The plaintiff then brought a suit against the Service for declaratory and injunctive relief. The Ninth Circuit construed the action as "an assertion of a federal defense" that was "made in the face of an anticipated Service action to collect its reimbursement." Id. at 1093. The court held that it had jurisdiction over the plaintiff's declaratory judgment action if "the declaratory judgment defendant [i.e., the Service] could have brought a coercive action in federal court to enforce its rights." Id. at 1093 (emphasis in original). The court found that "a hypothetical suit could be brought by the Service and therefore, [the plaintiff's] declaratory relief action would be supported by jurisdiction." Id. at 1094. Accordingly, the court had jurisdiction to rule on the plaintiff's declaratory judgment action. Id. at 1095. Here, as in Ekweani, the potential coercive action Couch could bring that would provide this Court with jurisdiction is a motion under 9 U.S.C. § 4 to compel MSSB's participation in the FINRA arbitration. As the court observed in Ekweani, "[t]he Federal Arbitration Act is not itself a source of federal-question jurisdiction." 2015 WL 1737417, at *3 (citation omitted). "Rather, the [Federal] Arbitration Act allows a federal court to compel arbitration or stay a case for arbitration only if the underlying suit properly invokes federal jurisdiction." Id. (citing 9 U.S.C. §§ 3 –4 ; Vaden v. Discover Bank, 556 U.S. 49, 59, 129 S.Ct. 1262, 173 L.Ed.2d 206 (2009) ). In other words, the Court "should assume the absence of the [arbitration] agreement [between the parties] and determine whether it ‘would have jurisdiction under title 28 [of the United States Code]’ over ‘the controversy between the parties.’ " Vaden, 556 U.S. at 50, 129 S.Ct. 1262.

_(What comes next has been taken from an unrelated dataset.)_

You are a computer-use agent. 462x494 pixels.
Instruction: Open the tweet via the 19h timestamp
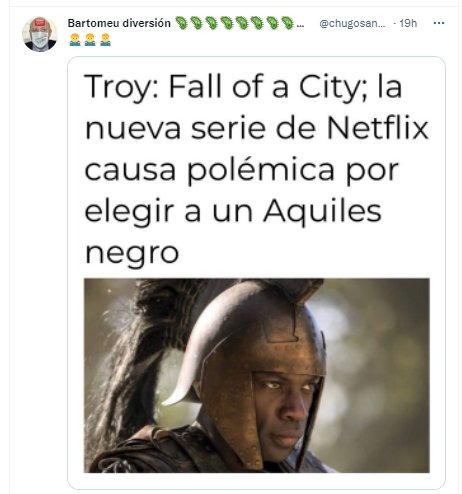click(x=408, y=23)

The Ninth Circuit has followed Janakes' s jurisdictional logic consistently. See, e.g., Transamerica Occidental Life Ins. Co. v. DiGregorio, 811 F.2d 1249, 1253 (9th Cir.1987) ; Levin Metals, 799 F.2d at 1315 ; Standard Ins. Co. v. Saklad, 127 F.3d 1179, 1181 (9th Cir.1997) ("In other words, in a sense we can reposition the parties in a declaratory relief action by asking whether we would have jurisdiction had the declaratory relief defendant been a plaintiff seeking a federal remedy.").
The Court indisputably would have diversity jurisdiction over Couch's arbitration claims if he had brought them in this Court—the parties are completely diverse and Couch seeks approximately $2,000,000 in damages. See 28 U.S.C. § 1332. "[A] motion to compel arbitration of these claims would satisfy jurisdictional requirements." Ekweani, 2015 WL 1737417, at *3. The Court therefore finds that it has jurisdiction over MSSB's declaratory judgment claim.

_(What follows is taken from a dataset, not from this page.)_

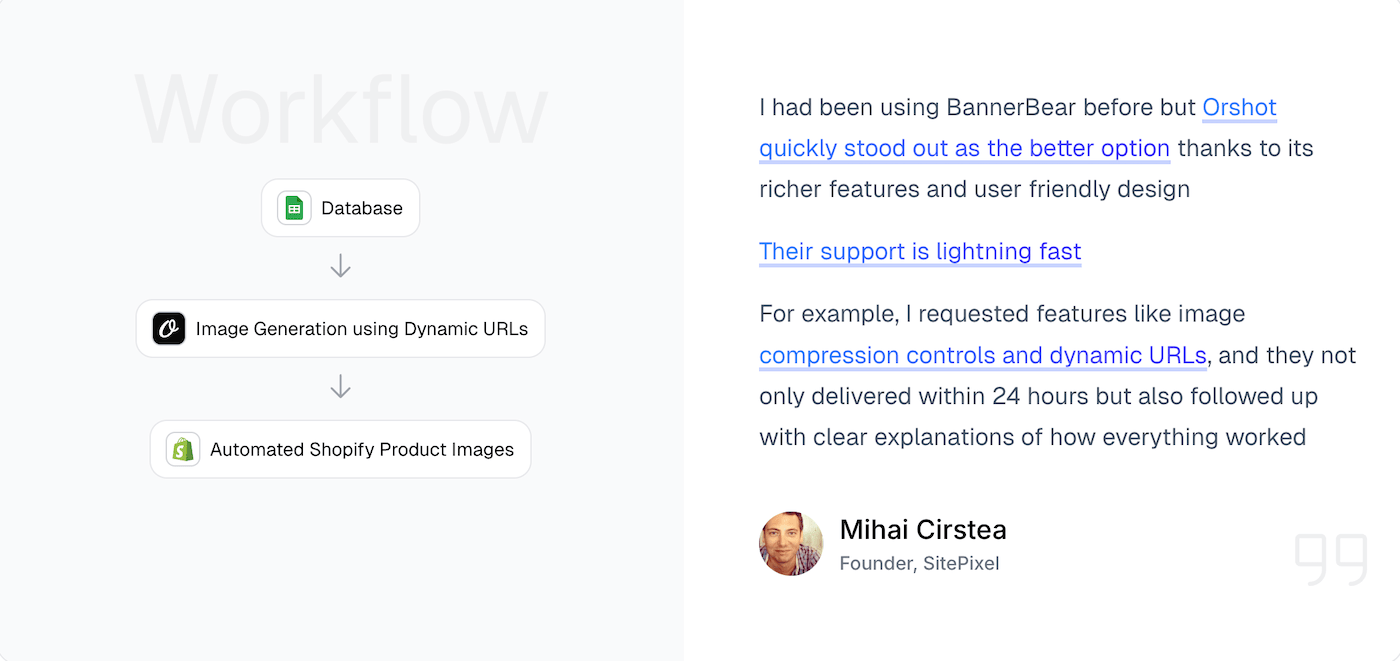Open Mihai Cirstea's avatar photo
This screenshot has width=1400, height=661.
pyautogui.click(x=791, y=544)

Accordingly, the Court need not determine whether it has jurisdiction over MSSB's second claim for injunctive relief, as that claim is not necessary for the disposition of MSSB's motion for a preliminary injunction.
B. MSSB's Motion Preliminarily to Enjoin the FINRA Arbitration.
1. Success on the Merits.
MSSB asserts that it is likely to succeed on the merits of its declaratory relief claim that Couch has waived his rights under the Arbitration Clause. Doc. 9 at 6, 8. To evaluate this assertion, the Court must determine (1) whether this Court, as opposed to a FINRA arbitrator, decides whether Couch has waived his right to pursue the FINRA arbitration; (2) if so, whether Couch actually did waive his rights to the FINRA arbitration; and (3) if so, whether the Court is empowered to enjoin the FINRA arbitration because of Couch's waiver.
For the reasons discussed below, the Court finds that Couch waived his arbitration rights. Accordingly, the Court need not decide whether Couch's FINRA arbitration is barred by the Couch case under res judicata or collateral estoppel principles.
a. The Court Decides Whether Couch's Arbitration Claim Is Arbitrable.
The Court must determine at the outset whether it, as opposed to a FINRA arbitrator, decides the validity of the Arbitration Clause. That is, the Court must determine who decides whether Couch waived his right to enforce the Arbitration Clause because if the Court does not do so, then the Court lacks jurisdiction to rule on MSSB's motion.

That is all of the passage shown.